• [ACTION ITEM] Transcribe the items below verbatim, starting at the beginning of the items and ending at the line that contains "chart-title: Volume Integral", inclusive. Omit the pictures from your transcription.

-- Opening Marker --

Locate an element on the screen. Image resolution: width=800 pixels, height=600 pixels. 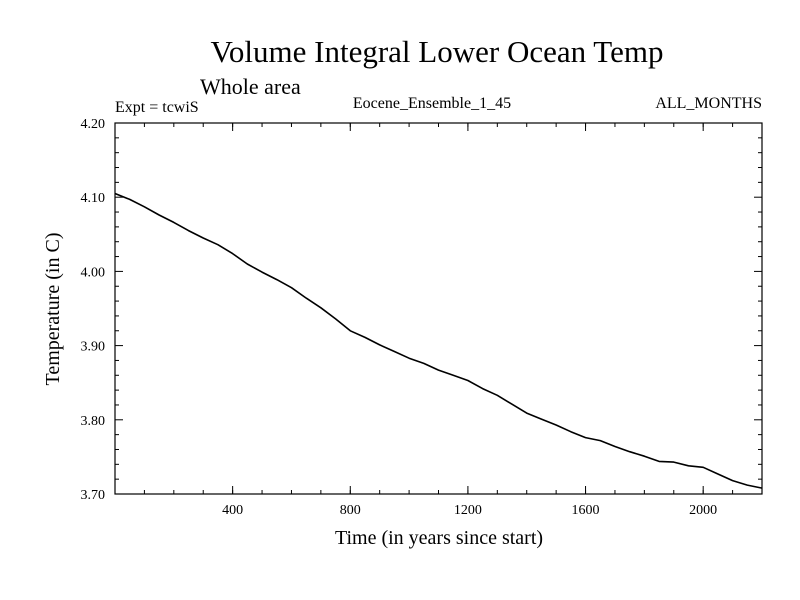
chart-title: Volume Integral Lower Ocean Temp is located at coordinates (438, 52).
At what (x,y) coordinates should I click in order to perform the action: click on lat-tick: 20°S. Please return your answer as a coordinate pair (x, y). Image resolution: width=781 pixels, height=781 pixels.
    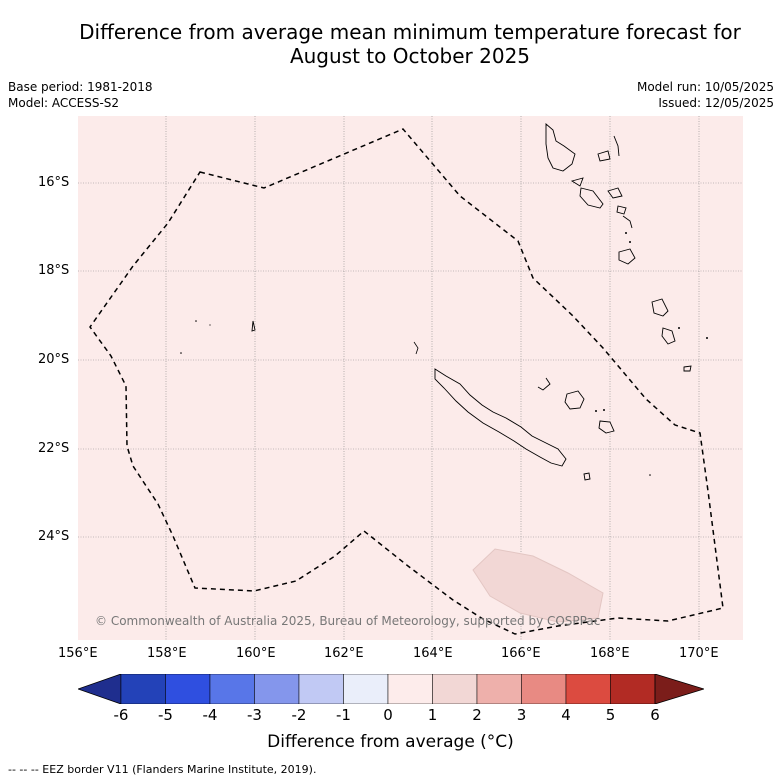
    Looking at the image, I should click on (54, 360).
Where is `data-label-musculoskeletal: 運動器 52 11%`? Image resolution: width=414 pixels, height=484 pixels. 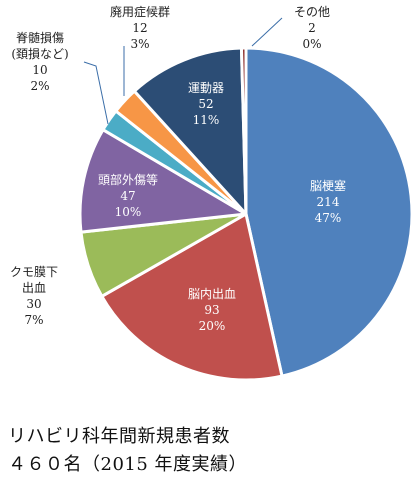 data-label-musculoskeletal: 運動器 52 11% is located at coordinates (206, 104).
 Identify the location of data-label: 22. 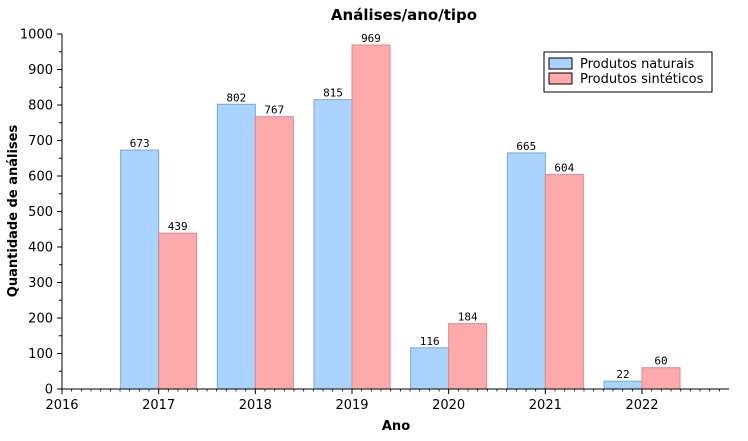
(622, 374).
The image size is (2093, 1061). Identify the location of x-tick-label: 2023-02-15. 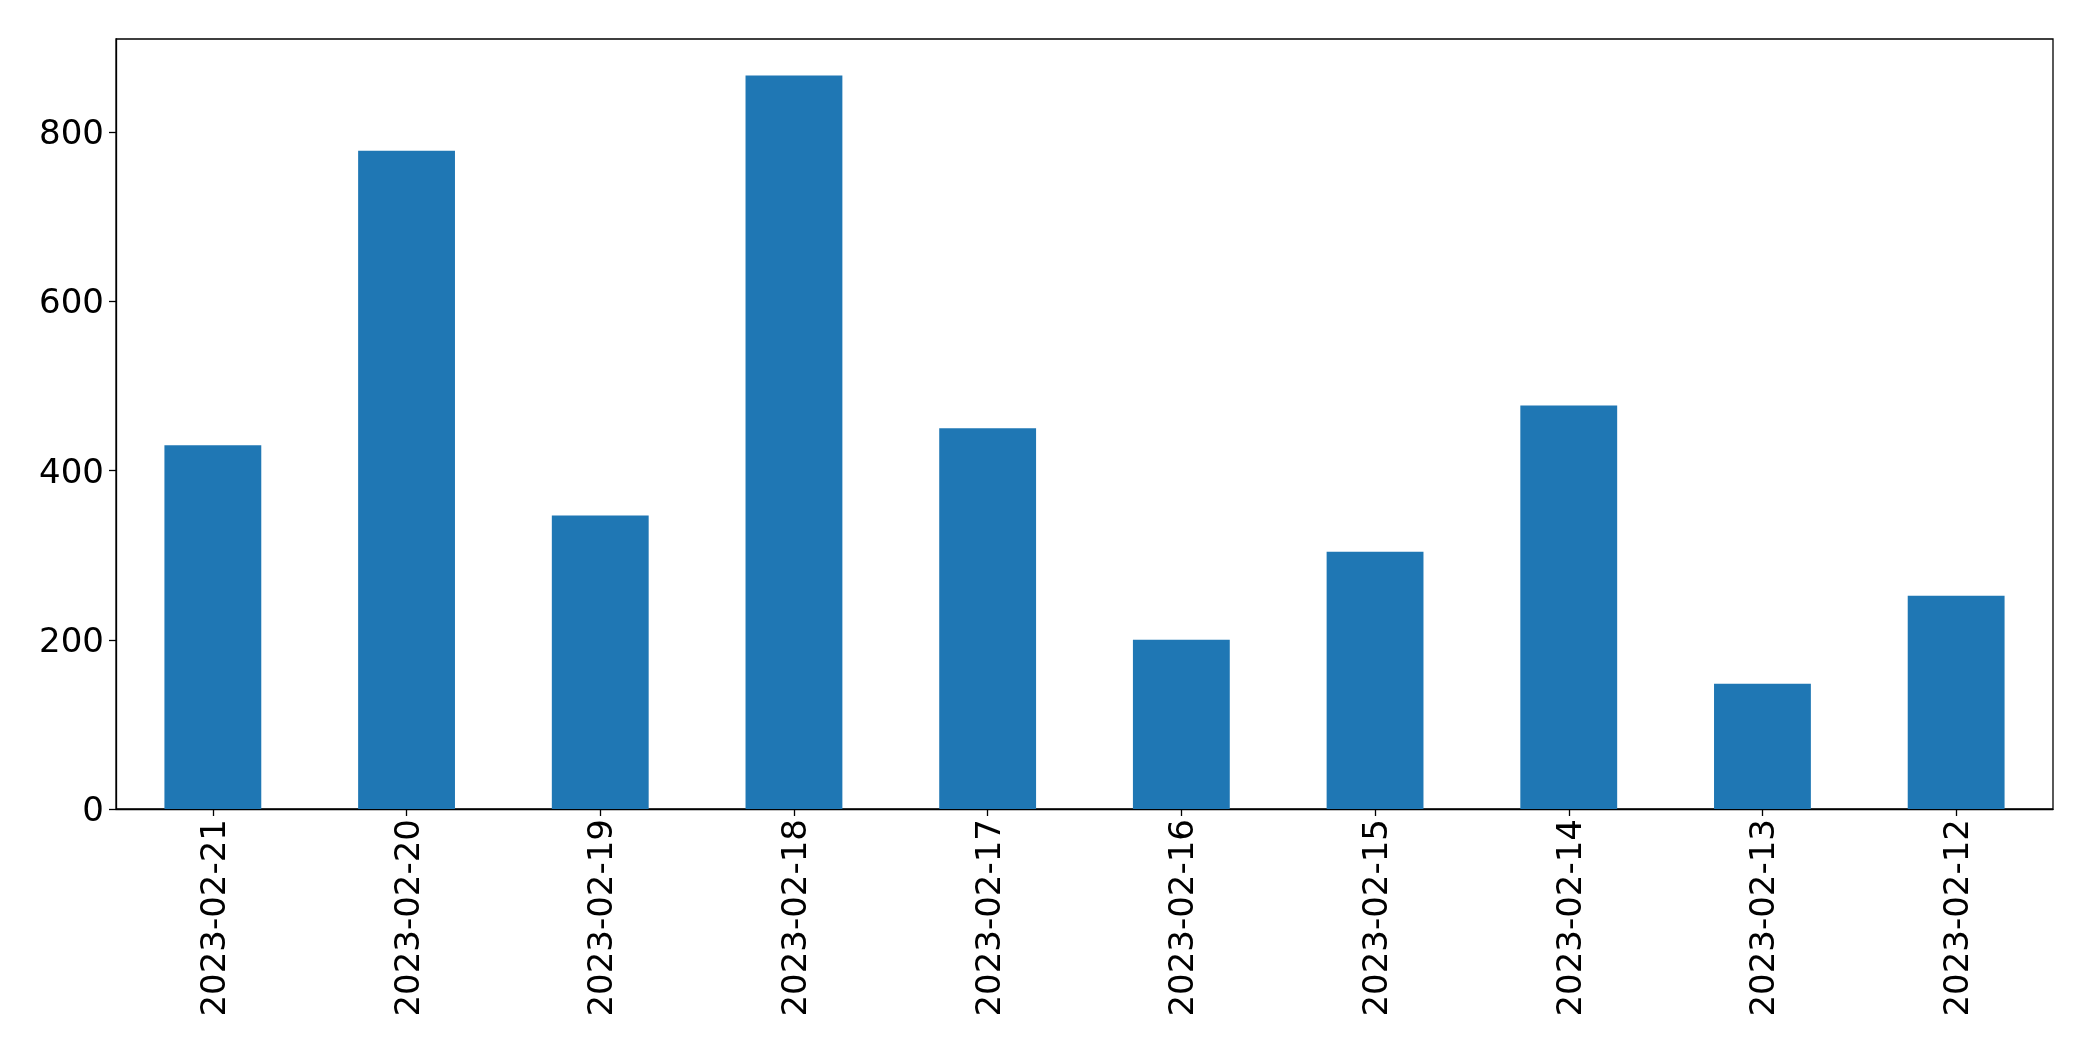
(1376, 918).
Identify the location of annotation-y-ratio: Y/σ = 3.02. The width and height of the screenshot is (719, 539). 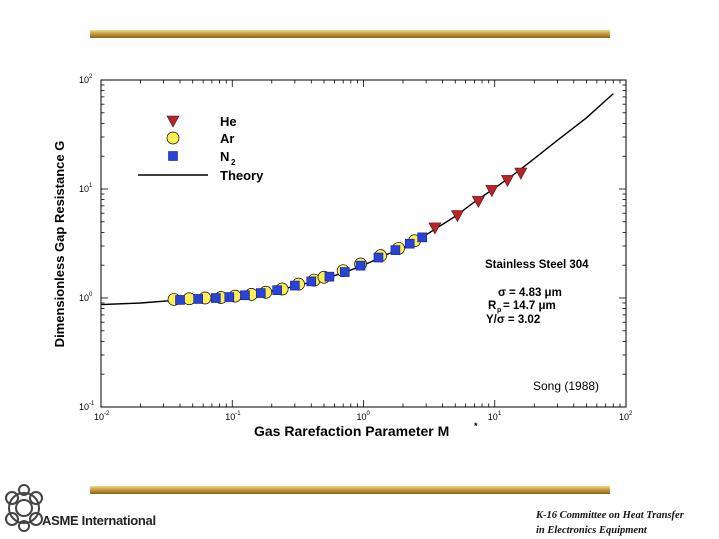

-- Closing Marker --

• [EXPECTED ANSWER]
Locate an element on the screen. Image resolution: width=800 pixels, height=600 pixels. 
chart-title: Volume Integral Lower Ocean Temp is located at coordinates (438, 52).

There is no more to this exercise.